More corpora. The pipeline is corpus-agnostic: corpus.json is the only input. Any team with a structured catalogue (data items, configuration entries, product SKUs, anything where users hunt by intent) can drop in their items and rerun.

Hybrid retrieval. Semantic search is strong on intent, weak on rare exact tokens (codes, IDs, version numbers). A BM25 layer on top, with score fusion, is the next obvious upgrade for search bars where both kinds of query happen.

Online learning. Logged queries with click-throughs become a real labelled set. Once you have those, the synthetic-pair scaffold can come down.

Code and Further Reading

The full source is on GitHub. The stack is Java 21, Spring Boot, ONNX Runtime, DJL HuggingFace Tokenizers on the runtime side; Python 3.12 with sentence-transformers on the training side; Vue 3 on the frontend.

For the loss function and training loop, the sentence-transformers training docs cover MultipleNegativesRankingLoss in depth.

For ONNX export from sentence-transformers, the Optimum library is the path of least resistance.

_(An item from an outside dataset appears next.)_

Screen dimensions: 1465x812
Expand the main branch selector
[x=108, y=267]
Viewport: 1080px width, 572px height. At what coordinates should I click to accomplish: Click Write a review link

If your app has a search bar that fails on intent, the pipeline is on GitHub and corpus.json is the only thing you need to swap. I'd like to hear what breaks when you try it on yours.

AI Tools

Claude Code was used to plan and build the pipeline, the Java services and the Vue frontend. Claude Haiku generated the synthetic training pairs. Claude was used to draft this post.